> **Data items**:

────

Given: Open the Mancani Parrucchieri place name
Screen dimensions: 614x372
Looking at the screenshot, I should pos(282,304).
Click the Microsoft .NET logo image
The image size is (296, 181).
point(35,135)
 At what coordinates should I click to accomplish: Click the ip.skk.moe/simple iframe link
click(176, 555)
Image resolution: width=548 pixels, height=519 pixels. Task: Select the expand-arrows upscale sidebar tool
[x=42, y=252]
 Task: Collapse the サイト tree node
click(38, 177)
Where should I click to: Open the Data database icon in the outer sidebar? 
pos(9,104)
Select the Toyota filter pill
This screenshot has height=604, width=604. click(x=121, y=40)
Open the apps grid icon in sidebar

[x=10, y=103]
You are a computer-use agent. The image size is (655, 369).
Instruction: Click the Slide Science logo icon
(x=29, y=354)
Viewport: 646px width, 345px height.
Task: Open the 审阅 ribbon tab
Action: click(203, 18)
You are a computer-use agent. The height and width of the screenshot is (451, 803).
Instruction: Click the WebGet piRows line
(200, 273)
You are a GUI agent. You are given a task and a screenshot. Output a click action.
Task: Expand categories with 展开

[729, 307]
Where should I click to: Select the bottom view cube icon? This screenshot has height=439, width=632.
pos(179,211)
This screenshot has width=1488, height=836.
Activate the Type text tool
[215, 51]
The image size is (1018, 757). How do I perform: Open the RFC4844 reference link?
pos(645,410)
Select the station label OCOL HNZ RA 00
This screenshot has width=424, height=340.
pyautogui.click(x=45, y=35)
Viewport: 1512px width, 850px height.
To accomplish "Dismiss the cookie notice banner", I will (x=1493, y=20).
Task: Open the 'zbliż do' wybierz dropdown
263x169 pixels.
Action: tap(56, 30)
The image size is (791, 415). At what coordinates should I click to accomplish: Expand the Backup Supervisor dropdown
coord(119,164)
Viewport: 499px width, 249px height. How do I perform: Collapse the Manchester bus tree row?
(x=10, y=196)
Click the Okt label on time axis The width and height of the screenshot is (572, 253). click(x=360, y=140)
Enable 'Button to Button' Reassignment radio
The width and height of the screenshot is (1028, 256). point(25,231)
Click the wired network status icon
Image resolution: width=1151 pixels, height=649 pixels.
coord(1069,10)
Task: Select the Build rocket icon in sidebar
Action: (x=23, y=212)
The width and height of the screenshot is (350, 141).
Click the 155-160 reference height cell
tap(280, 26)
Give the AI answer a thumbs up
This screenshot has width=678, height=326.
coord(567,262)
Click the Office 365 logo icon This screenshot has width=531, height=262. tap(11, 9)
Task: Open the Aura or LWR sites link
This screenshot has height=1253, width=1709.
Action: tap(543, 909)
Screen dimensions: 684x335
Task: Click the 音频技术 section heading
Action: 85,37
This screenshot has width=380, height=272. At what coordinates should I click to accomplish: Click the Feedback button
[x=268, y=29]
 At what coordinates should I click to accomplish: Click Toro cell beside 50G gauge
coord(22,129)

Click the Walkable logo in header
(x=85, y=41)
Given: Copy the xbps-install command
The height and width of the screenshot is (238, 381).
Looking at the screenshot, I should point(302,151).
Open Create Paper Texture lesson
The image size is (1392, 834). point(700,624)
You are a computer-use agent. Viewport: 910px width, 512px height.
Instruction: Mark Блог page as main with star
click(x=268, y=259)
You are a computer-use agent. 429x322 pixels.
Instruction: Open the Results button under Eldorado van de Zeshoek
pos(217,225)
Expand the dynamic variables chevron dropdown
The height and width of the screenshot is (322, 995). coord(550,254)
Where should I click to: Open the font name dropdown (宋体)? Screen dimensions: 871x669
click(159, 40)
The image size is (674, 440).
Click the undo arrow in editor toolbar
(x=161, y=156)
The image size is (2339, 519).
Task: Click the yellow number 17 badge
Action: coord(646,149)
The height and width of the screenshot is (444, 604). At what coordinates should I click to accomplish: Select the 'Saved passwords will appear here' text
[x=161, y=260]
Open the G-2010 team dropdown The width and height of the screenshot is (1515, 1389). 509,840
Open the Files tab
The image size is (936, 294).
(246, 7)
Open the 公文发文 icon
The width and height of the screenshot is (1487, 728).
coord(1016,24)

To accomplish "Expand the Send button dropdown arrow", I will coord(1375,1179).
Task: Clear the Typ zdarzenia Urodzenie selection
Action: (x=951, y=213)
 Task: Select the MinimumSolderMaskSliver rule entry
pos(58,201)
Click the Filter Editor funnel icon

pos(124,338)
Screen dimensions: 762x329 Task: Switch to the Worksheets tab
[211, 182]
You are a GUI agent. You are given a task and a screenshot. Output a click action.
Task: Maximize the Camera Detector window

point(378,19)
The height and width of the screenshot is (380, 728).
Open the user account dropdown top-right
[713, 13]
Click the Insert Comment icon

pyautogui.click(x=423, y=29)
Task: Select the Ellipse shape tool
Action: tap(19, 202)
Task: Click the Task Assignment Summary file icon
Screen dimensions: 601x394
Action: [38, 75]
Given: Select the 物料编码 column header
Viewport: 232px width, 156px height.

────

> **Description of the task**:
Copy every line of the rows above that contains the string "header", treating uppercase and lowercase as distinct.

> **Task solution**:
Click the Walkable logo in header
Given: Select the 物料编码 column header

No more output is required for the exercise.